Re: [PATCH 08/15] drm/i915: Slaughter the thundering i915_wait_request herd

Tvrtko Ursulin <tvrtko.ursulin@xxxxxxxxxxxxxxx> · Mon, 30 Nov 2015 13:32:16 +0000





On 30/11/15 12:30, Chris Wilson wrote:
On Mon, Nov 30, 2015 at 12:05:50PM +0000, Tvrtko Ursulin wrote:
+	struct intel_breadcrumbs {
+		spinlock_t lock; /* protects the per-engine request list */

s/list/tree/

list. We use the tree as a list!

Maybe but it confuses the reader a bit who goes and looks for some list 
then.

Related, when I was playing with this I was piggy backing on the 
existing per engine request list.

If they are seqno ordered there, and I think they are, then the waker 
thread just traverses it in order until hitting the not completed one, 
waking up every req->wait_queue as it goes.

In this case it doesn't matter that the waiters come in in 
indeterministic order so we don't need a (new) tree.

But the downside is the thread needs struct mutex. And that the 
retirement from that list is so lazy..

+		struct task_struct *task; /* bh for all user interrupts */
+		struct intel_breadcrumbs_engine {
+			struct rb_root requests; /* sorted by retirement */
+			struct drm_i915_gem_request *first;

/* First request in the tree to be completed next by the hw. */

?

/* first */ ?

Funny? :) First what? Why make the reader reverse engineer it?

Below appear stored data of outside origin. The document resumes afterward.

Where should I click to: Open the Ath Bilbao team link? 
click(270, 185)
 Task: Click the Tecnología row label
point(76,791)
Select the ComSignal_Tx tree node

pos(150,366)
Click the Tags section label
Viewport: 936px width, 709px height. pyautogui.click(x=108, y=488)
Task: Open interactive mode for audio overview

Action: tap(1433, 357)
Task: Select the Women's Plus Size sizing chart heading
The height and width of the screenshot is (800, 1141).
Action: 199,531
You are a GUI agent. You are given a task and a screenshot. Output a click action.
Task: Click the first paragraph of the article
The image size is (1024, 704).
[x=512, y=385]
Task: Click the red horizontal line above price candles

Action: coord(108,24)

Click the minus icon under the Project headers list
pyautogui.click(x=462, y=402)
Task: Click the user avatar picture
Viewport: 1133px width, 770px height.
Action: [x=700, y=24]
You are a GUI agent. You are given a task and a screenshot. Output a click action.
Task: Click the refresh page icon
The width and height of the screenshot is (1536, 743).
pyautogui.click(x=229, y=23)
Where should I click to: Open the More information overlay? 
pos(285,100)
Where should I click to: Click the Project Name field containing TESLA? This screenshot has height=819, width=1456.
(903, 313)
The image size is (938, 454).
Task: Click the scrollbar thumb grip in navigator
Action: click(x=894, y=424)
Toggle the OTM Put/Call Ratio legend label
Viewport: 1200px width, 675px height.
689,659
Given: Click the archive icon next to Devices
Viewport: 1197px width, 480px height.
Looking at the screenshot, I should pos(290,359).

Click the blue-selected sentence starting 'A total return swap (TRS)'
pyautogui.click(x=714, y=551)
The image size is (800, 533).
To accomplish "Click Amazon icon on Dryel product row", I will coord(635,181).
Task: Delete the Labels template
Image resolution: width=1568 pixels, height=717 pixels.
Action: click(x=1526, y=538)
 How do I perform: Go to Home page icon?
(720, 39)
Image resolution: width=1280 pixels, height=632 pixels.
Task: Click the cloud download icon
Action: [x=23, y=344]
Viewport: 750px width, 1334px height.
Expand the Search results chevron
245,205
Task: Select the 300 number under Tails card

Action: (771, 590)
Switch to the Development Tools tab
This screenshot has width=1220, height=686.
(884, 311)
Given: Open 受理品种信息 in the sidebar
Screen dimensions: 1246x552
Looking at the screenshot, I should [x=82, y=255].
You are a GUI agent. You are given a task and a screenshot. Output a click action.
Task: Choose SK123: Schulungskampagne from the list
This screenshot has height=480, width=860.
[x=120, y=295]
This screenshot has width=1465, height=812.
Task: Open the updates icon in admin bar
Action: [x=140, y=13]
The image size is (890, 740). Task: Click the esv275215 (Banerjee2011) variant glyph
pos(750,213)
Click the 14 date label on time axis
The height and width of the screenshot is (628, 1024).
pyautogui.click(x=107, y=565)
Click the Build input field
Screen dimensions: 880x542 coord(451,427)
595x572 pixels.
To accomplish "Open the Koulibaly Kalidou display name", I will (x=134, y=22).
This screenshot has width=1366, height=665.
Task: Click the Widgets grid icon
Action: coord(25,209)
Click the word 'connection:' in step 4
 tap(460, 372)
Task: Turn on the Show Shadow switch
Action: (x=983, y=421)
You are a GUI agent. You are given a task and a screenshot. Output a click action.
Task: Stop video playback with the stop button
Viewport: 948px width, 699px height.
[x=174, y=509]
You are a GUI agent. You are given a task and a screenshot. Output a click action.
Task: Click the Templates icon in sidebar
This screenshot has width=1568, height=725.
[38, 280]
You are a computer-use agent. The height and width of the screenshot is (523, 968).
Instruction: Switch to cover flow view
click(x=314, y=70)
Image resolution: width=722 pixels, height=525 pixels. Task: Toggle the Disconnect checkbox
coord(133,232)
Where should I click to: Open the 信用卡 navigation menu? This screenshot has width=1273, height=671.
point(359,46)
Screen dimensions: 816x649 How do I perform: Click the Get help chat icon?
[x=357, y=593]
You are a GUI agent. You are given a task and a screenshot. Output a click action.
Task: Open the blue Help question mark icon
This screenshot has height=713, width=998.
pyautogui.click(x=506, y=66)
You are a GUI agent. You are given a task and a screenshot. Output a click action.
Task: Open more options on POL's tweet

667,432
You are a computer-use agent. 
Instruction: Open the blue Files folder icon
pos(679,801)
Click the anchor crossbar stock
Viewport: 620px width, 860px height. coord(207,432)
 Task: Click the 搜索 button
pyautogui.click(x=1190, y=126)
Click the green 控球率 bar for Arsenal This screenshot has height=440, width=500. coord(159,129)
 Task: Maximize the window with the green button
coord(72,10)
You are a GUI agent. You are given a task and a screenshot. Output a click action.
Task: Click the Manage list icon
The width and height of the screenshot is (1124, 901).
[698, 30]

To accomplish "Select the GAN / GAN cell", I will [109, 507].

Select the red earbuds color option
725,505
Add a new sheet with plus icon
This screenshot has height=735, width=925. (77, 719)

+		} engine[I915_NUM_RINGS];
+	} breadcrumbs;
+
  	struct i915_virtual_gpu vgpu;

  	struct intel_guc guc;
@@ -2228,6 +2250,11 @@ struct drm_i915_gem_request {
  	/** global list entry for this request */
  	struct list_head list;

+	/** List of clients waiting for completion of this request */
+	wait_queue_head_t wait;
+	struct rb_node irq_node;
+	unsigned irq_count;

To me irq prefix does not fit here that well.

req_tree_node?

waiter_count, waiters?

waiters, breadcrumb_node, waiters_count ?

Deal.

  	for (;;) {
-		struct timer_list timer;
-
-		prepare_to_wait(&ring->irq_queue, &wait, state);
+		prepare_to_wait(&req->wait, &wait, state);

-		/* We need to check whether any gpu reset happened in between
-		 * the caller grabbing the seqno and now ... */
-		if (req->reset_counter != i915_reset_counter(&dev_priv->gpu_error)) {
-			/* As we do not requeue the request over a GPU reset,
-			 * if one does occur we know that the request is
-			 * effectively complete.
-			 */
-			ret = 0;
-			break;
-		}
-
-		if (i915_gem_request_completed(req, false)) {
+		if (i915_gem_request_completed(req, true) ||

Why it is OK to change the lazy coherency mode here?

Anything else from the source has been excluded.